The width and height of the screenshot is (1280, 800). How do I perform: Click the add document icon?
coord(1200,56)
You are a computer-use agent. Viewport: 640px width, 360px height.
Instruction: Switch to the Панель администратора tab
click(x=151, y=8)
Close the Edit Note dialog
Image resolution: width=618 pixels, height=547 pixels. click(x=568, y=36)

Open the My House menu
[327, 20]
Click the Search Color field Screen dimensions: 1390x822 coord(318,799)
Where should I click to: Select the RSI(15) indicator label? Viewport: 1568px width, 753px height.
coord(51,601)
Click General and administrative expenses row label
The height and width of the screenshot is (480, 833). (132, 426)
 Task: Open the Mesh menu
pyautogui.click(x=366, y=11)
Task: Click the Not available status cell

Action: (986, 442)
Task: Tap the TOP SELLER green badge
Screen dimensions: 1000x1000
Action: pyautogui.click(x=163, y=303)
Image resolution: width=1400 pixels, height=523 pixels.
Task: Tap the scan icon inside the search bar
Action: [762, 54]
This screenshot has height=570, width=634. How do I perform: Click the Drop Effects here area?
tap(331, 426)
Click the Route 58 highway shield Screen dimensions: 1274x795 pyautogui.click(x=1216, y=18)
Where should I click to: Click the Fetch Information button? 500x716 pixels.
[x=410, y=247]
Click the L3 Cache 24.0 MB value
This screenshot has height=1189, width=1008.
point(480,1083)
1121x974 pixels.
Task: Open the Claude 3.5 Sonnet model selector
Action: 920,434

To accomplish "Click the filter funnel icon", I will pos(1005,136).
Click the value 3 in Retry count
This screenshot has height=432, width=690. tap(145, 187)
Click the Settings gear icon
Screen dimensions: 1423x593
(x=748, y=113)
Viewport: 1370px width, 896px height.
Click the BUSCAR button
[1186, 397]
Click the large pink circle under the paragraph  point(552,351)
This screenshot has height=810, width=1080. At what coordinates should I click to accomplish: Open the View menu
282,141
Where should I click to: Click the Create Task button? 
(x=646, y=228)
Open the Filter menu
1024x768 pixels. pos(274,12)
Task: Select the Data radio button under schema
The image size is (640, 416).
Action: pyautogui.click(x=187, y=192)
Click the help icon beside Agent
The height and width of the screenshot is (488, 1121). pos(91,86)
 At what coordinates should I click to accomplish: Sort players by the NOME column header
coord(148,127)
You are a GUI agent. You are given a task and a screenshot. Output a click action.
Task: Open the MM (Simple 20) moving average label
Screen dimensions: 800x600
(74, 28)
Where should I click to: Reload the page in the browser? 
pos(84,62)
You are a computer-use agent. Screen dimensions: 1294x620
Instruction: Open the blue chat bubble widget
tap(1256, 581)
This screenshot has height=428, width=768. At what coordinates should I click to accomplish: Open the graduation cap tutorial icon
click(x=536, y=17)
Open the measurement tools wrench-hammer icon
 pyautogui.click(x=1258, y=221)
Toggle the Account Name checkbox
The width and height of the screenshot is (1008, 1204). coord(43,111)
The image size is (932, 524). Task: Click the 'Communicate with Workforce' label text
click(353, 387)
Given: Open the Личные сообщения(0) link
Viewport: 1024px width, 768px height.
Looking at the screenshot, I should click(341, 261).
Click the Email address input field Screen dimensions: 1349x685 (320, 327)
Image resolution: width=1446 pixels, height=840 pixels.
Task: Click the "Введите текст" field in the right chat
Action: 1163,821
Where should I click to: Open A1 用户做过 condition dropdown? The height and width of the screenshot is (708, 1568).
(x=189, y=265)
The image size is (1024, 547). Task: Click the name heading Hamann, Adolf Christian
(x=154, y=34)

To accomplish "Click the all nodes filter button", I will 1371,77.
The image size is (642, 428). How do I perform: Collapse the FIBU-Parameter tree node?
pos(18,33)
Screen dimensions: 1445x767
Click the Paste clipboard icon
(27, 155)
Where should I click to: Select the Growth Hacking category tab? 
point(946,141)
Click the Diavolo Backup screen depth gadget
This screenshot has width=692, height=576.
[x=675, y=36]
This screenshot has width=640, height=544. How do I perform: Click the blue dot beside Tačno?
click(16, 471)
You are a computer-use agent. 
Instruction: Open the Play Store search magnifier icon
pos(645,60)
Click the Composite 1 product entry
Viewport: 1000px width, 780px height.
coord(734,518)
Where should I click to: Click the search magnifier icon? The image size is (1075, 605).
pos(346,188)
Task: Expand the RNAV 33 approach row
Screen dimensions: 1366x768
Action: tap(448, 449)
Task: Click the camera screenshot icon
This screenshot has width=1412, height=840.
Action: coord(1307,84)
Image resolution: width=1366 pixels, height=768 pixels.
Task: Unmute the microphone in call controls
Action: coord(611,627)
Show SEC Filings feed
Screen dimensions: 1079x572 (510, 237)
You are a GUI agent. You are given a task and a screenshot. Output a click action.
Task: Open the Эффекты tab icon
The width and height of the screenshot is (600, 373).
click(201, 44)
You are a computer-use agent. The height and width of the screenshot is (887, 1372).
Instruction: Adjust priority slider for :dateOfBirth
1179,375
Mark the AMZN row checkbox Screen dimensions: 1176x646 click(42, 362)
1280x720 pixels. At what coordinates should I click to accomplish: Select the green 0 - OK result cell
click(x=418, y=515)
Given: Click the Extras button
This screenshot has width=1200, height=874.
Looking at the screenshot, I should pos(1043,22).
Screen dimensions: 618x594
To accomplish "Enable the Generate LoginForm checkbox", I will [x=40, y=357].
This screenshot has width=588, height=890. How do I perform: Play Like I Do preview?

WHAT NEEDS TO BE DONE ::
Every line above from the line with "Task: Open the MM" to the line with "Given: Open the Личные сообщения(0) link", inclusive, must be returned exactly; no other line belongs in the reply.

RESULT ::
Task: Open the MM (Simple 20) moving average label
Screen dimensions: 800x600
(74, 28)
Where should I click to: Reload the page in the browser? 
pos(84,62)
You are a computer-use agent. Screen dimensions: 1294x620
Instruction: Open the blue chat bubble widget
tap(1256, 581)
This screenshot has height=428, width=768. At what coordinates should I click to accomplish: Open the graduation cap tutorial icon
click(x=536, y=17)
Open the measurement tools wrench-hammer icon
 pyautogui.click(x=1258, y=221)
Toggle the Account Name checkbox
The width and height of the screenshot is (1008, 1204). coord(43,111)
The image size is (932, 524). Task: Click the 'Communicate with Workforce' label text
click(353, 387)
Given: Open the Личные сообщения(0) link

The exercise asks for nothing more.